I’ve never been one for electric kettles, although when even Alton Brown has been swayed by their easy allure I am compelled to reconsider.

I borrowed one last year for a few days, thinking that I’d enjoy having water for tea at arm’s length, rather than make the strenuous trek to my kitchen, almost thirty feet away, through the Straights of Boxes to Be Recycled and past the Horn of Ikea Cart. It worked okay until I kicked it over onto my hand-made particle board shelves which swelled like pound cake in, well, tea. Now I only drink air and whatever fluids my dog can manage to fling into my mouth when he shakes out his flaps in the morning.

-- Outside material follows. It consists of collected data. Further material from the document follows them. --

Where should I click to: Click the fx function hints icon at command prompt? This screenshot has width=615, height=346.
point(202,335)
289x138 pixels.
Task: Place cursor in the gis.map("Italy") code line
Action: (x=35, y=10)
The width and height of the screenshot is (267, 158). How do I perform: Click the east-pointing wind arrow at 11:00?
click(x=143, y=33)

Here’s one electric kettle I won’t be getting: The Sunbeam Tea Drop Tea Maker [not pictured], panned by Gadget Lab‘s Rob Beschizza as a “useless piece of garbage.”

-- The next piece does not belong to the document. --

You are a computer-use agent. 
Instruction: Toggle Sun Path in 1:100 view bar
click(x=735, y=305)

The steaming mechanism just doesn’t work. This might be because tea needs the impact of boiling water to infuse well, but hey, it doesn’t really matter–all you need to know is that the Tea Drop is garbage. The output is undrinkable swill.
If you’ve ever wondered why other people don’t make tea the amazingly simple way you’ve discovered–by pouring hot water onto it from the faucet–you’ve just found your ultimate beverage-making gadget.

That directs the focus on the new, wholly untested Kenwood Response Kettle, whose name may evoke equipment used by tea time paramedics, but in fact refers to two LEDs inside. One LED is red, the other blue. As water heats the former begins to shine as the latter wanes, indicating your water has been boiled.

The Response Kettle also has an intermediate step which heats water to 80 degrees, which they say is “perfect for coffee and herbal teas.” That was confusing until I realized they were talking Celsius, which may also mean that the product is UK only for now.

Sunbeam’s Tea Drop Tea Maker is a Useless Piece of Garbage [Gadget Lab]

Response Kettle press release [KenwoodWorld.com via Coolest-Gadgets.com via Chip Chick]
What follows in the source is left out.